Stored data
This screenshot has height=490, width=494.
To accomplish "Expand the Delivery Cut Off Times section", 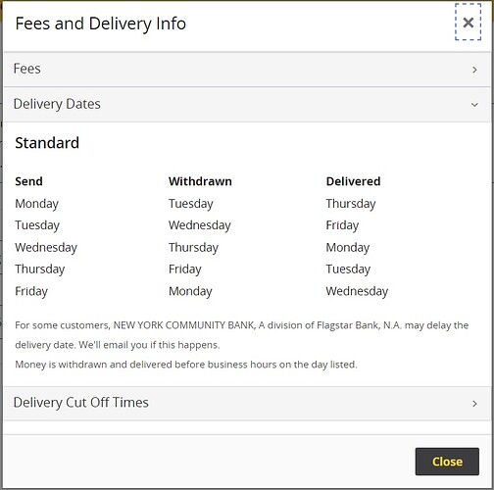I will click(x=247, y=403).
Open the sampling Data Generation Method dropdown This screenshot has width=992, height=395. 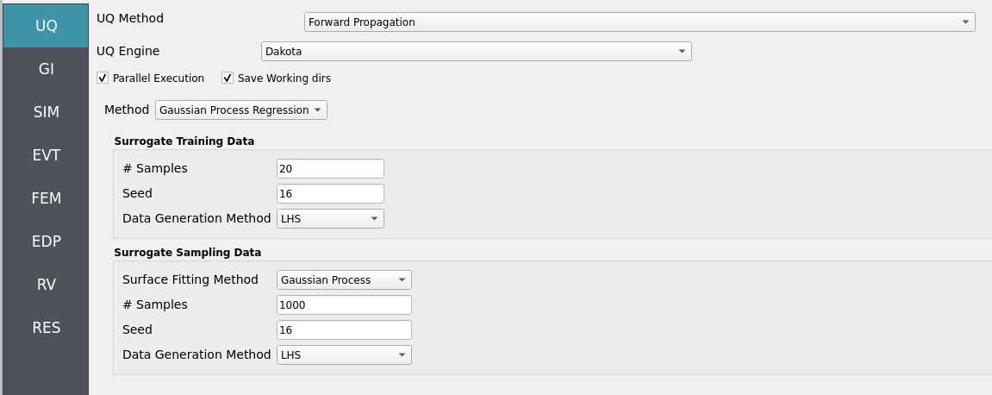[x=344, y=355]
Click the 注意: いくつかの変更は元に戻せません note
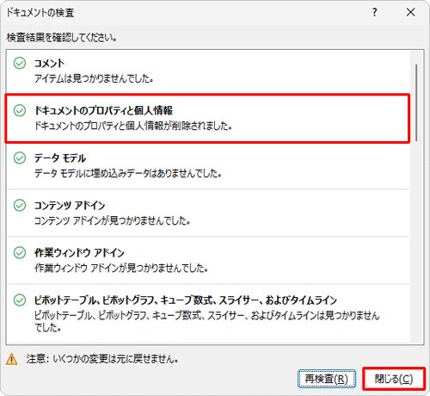The width and height of the screenshot is (430, 396). click(x=102, y=359)
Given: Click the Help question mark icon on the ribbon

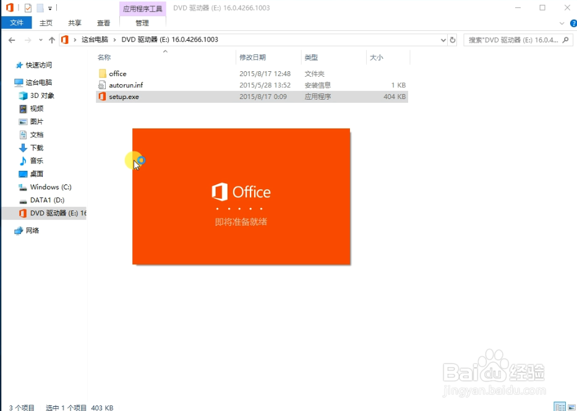Looking at the screenshot, I should click(x=573, y=23).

Assigned task
In the records above, find the line containing "Given: Click the", then write out exactly that line and every later one through the last, omitting pictures.

Response area
Given: Click the Help question mark icon on the ribbon

Looking at the screenshot, I should click(x=573, y=23).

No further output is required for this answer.